Mr. and Mrs. Macjean, after the funeral, took their departure to Dunkeld Castle, on a visit to the old lord, and after installing Minnie Pelch as mistress of the house in Delphson Square, Eustace went down to Castle Grim, in order to tell Lady Errington about the will.

It was a terribly bitter situation altogether. Husband parted from wife by a miserable misunderstanding, and this man, wealthy and clever, wavering between honour and dishonour, between respect for Guy and love for Alizon.

[CHAPTER XXXIV.]

THE ASSAULTS OF THE EVIL ONE.

"I sit beside the gate of the heart
That bars the soul of this woman from me;
The little white soul, that dwelleth apart,
Safe from temptation and evil dart,
Nor one chink in the gate can I see.

"Would I could open this gate of the heart,
Enter within, as a conqueror wild;
Nay, but I see a sentinel start,
To guard its treasure from earthly smart,
Evil shrinks from this little white child."

It was summer down at Denfield, and the noble woods around Errington Hall were waving their heavily foliaged branches over the flower-pranked earth. The wayside hedges were gay with blossoms, the swallows wheeled aloft in the bright blue sky, the farmer looking over the green fields was calculating the promise of harvest, and there was sunshine throughout the land.

Sunshine from dawn till eve over the teeming earth: sunshine in the hearts of village maidens, thinking of plighted troths; sunshine in the stolid faces of farming lads, tramping beside their sleek horses; sunshine among the cronies, seated outside the alehouse, in the warm summer air, but, in the heart of Alizon Errington--ah, there was no sunshine there!

She was walking slowly up and down the terrace of the Hall, dividing her attention between her own sad thoughts, and the gambols of Sammy, who was rolling amid his toys on an outspread bearskin. Straight and slender as an arrow, in her clinging white dress, with a red cluster of summer roses at her throat, but in her face a stern look, which melted into an adoring smile when she looked upon the child.

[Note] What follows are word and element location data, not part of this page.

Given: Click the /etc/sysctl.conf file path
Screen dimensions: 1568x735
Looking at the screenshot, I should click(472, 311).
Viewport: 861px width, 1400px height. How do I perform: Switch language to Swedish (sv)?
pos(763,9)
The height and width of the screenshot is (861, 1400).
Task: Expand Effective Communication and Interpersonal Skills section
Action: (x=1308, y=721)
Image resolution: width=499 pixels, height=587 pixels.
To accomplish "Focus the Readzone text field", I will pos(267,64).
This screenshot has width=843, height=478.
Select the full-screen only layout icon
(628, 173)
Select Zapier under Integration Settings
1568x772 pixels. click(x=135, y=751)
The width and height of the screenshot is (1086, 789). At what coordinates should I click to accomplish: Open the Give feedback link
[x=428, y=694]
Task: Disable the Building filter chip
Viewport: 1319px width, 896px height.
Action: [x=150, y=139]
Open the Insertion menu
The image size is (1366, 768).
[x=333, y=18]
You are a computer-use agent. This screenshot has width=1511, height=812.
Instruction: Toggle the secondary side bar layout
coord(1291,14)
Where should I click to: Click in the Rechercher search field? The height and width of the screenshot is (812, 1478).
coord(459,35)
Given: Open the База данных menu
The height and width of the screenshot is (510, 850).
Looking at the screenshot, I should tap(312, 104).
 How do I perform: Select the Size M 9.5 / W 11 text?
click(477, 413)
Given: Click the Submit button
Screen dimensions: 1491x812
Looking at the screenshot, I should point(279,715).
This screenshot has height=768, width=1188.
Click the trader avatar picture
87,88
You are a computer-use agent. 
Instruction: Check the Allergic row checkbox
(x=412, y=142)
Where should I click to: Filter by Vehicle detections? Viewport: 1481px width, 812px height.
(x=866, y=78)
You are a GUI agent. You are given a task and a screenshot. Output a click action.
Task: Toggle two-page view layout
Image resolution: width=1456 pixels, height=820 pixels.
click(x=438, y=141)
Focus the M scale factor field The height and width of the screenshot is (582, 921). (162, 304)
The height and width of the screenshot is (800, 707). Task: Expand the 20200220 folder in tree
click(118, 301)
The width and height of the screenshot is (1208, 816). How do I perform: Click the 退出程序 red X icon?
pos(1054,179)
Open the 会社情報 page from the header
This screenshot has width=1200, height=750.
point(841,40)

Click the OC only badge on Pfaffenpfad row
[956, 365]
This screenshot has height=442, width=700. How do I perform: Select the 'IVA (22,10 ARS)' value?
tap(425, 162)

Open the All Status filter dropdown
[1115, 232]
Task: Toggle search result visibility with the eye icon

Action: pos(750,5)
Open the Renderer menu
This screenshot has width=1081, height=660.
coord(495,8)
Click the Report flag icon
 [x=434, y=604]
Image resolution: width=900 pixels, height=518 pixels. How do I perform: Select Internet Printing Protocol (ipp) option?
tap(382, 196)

Since her husband's departure, Lady Errington had not been happy. Perhaps she had been too hasty in judging him, perhaps she might have won him back from his evil ways by kindly words, but there, it was no use regretting the past, he was an exile on the Continent, and she was alone in her beautiful home. Not quite alone, however, for the child was there; her darling child, who was the joy of her life, the light of her eyes, and the comfort of her heart!